— Begin Text extract —

Terms of Sevice
In
pursuit of our primary
objective, Halcyon Computing Services LLC (also referred to as Halcyon)
agrees
to deliver the agreed upon services, as declared in the “New Account”
confirmation, to our customers at the time of purchase, subject to the
following Terms of Service.
In addition, the use of Halcyon’s Aegis backup service(s) by a
subscriber
constitutes an unconditional acceptance of and agreement to Halcyon’s
Terms of
Service. Halcyon reserves the right to change or modify the Terms of
Service at
any time without notice.
I. No Long-Term Service Contract
Required
Halcyon
does not require customers
to commit to any long-term agreement. Customers are billed monthly and
are free
to cancel service at any time.
II. Fair Use of Aegis Software
The
Aegis Security Suite is
meant to provide backup services to the entity (business or individual)
subscribing.
Subscribers may not allow third parties to access their backup space.
Subscribers may not operate a file hosting service with the Aegis
backup
software and may not resell the resources (server disk space and
bandwidth)
that the backup service uses. Subscribers to the Aegis and Aegis Gold
services
are entitled to install and run the Aegis software on a single
computer. Aegis
Administration subscribers are entitled to install and run the Aegis
software
on the number of computers they select in the Aegis Administrative
Console. In
the event of a computer crash (hardware or software failure) a
subscriber may
install the Aegis software on a different computer to allow emergency
access to
backup files. If the original computer is ever repaired and Aegis
software
reinstalled, the Aegis software must be removed from the second
computer.

— End Text extract —

### What to work on
A – Reproduce the terms of service word for word, starting at "II. Fair Use" up to and including "their backup space.".
B – According to the terms of service, on how many computers may subscribers to the Aegis and Aegis Gold services install and run the Aegis software?
Rely only on the terms of service above.

— Begin Data excerpt —

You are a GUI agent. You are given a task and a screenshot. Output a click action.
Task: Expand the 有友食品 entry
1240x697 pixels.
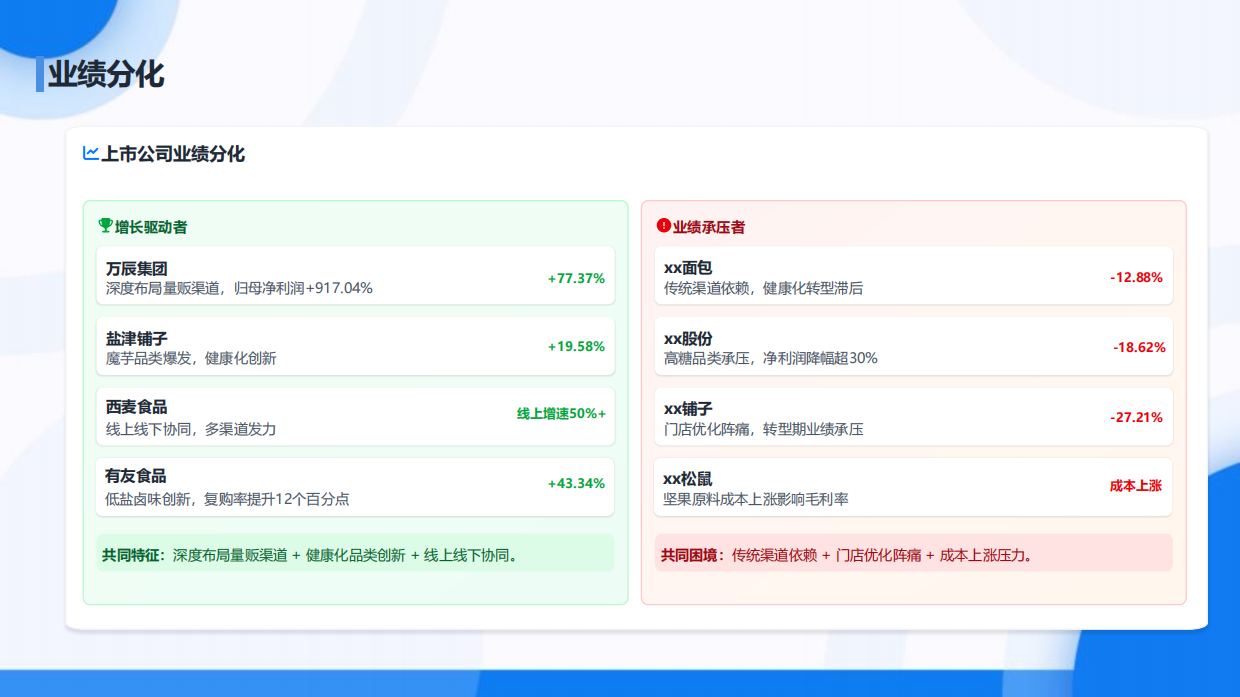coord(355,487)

— End Data excerpt —

### Solutions per task
A –
II. Fair Use of Aegis Software
The
Aegis Security Suite is
meant to provide backup services to the entity (business or individual)
subscribing.
Subscribers may not allow third parties to access their backup space.

B – A single computer.